沿革

本願力にあいぬれば①

 ただ念仏して

 親鸞におきては、ただ念仏して弥陀に助けまいらすべしと、よきひとの仰せをかぶりて信ずるほかに別の子細なきなり。

 昨年の朝日新聞の『折々のうた』に
  「繋がれて翻弄さるるはまっぴらと思ひつつ待つ君のメールを」
  「駅階段下りきて左右に分かれたりきみはうからへわれはひとりへ」
 “うから”と言うのは家庭ですね。彼は家庭へ帰る。私は独りのアパートに帰る。そんな感じです。いまの二句は道ならぬ恋のうた。作者は別々の教養ある女性で、朝日新聞『折々のうた』に昨年掲載されました。不倫と言うのでしょうか、不条理を客観的にみているように感じます。こうあらねばならないと理性は判断するのに、どうにもならないもう一人の自分を持て余しているような感じですね。

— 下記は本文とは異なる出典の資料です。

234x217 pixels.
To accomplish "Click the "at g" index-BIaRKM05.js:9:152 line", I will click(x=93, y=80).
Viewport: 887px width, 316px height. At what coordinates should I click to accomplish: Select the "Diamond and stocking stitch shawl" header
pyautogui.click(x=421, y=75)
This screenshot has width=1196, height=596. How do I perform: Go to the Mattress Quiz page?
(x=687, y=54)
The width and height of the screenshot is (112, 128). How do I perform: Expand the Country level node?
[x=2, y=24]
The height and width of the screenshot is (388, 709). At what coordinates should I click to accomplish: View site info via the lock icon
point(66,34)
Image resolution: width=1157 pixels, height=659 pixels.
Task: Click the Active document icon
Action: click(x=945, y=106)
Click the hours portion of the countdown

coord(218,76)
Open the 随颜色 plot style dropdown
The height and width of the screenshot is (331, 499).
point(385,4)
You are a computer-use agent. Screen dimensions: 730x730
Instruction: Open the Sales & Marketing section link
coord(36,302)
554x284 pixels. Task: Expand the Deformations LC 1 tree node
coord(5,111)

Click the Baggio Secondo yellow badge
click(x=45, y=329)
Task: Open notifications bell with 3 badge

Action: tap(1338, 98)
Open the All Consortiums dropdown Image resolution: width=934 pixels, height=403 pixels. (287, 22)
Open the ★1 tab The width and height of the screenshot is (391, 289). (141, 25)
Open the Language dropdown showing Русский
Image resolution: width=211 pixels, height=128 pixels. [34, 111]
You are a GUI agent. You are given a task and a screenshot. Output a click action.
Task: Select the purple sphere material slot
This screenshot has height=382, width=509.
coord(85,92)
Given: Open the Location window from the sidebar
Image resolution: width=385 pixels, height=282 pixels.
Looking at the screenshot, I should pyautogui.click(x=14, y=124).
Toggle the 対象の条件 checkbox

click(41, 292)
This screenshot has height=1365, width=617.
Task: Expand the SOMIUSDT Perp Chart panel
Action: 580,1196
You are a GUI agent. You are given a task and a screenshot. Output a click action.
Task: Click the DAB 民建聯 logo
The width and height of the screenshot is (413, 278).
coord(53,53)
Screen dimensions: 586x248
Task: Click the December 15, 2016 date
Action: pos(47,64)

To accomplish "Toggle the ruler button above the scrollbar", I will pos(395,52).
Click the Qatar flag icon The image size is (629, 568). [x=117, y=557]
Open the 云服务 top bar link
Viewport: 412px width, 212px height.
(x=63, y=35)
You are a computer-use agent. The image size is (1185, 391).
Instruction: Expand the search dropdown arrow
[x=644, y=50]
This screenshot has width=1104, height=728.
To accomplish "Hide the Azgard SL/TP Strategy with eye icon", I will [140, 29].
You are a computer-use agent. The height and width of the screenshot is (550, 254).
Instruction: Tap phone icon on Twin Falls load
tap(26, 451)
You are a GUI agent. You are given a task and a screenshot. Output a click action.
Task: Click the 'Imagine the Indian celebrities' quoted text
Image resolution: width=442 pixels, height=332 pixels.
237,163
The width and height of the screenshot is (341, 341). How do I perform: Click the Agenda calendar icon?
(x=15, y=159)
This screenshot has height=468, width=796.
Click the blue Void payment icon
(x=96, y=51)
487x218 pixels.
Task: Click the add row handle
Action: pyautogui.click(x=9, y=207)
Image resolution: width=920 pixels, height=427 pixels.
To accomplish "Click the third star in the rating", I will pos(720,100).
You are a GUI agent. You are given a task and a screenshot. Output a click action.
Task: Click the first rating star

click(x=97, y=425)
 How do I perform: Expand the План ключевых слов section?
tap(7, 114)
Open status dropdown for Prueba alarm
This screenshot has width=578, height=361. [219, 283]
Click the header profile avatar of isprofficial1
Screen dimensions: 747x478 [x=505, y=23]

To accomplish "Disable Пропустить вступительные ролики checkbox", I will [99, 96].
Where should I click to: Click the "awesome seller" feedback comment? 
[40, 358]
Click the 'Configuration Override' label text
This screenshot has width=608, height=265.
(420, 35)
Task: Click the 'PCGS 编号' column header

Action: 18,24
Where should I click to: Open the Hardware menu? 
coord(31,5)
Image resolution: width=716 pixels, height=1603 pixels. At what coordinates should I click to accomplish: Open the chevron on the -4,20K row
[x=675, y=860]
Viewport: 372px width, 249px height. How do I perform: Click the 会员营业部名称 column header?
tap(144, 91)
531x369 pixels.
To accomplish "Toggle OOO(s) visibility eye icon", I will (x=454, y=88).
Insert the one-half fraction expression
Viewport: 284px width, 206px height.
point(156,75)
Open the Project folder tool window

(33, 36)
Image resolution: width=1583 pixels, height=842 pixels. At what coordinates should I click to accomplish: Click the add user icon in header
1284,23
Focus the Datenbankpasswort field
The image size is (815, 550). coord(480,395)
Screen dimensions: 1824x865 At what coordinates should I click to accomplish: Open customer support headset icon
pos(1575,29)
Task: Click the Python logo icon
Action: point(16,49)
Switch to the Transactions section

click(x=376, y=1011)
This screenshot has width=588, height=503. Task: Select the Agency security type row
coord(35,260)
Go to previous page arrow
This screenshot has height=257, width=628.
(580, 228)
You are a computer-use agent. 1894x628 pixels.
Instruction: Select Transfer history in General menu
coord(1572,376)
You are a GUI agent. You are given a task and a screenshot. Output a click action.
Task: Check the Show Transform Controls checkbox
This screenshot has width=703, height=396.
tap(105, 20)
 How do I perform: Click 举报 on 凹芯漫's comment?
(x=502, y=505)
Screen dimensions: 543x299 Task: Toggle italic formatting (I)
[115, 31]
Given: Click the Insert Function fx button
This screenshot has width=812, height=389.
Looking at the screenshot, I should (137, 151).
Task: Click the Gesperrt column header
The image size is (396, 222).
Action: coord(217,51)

 冒頭の言葉はもちろん『歎異抄』。『歎異抄』は、往生極楽の道を昔御開山から聞いて信じてはいたのに、他の人から違うことを聞かされて、迷いつつ京都まで十余ヶ国の境を越えて問いただしに来た人に対する聖人の答え。事の次第、内容は違いますけど迷いの中で自分を見失って困りきっているという場面は一緒ですね。

 「ただ念仏して弥陀に助けまいらすべし」と言い切られた聖人の言葉の重みを感じます。たぶん唯円房もその中に居たのでしょう。その方々は信心を取り戻して関東へ帰っていかれました。二人の女性の中の一人は、故郷に帰りほろ苦い昔を詠まれたのだと感じます。さてもう一人はいまも悩んでおられるのでしょうか。「親鸞におきては、ただ念仏して弥陀に助けまいらすべしと、よきひとの仰せをかぶりて信ずるほかに別の子細なきなり」念仏できる身ということは、本願力が働いている証拠。必ず救うの御声が届いた証拠なのでしょう。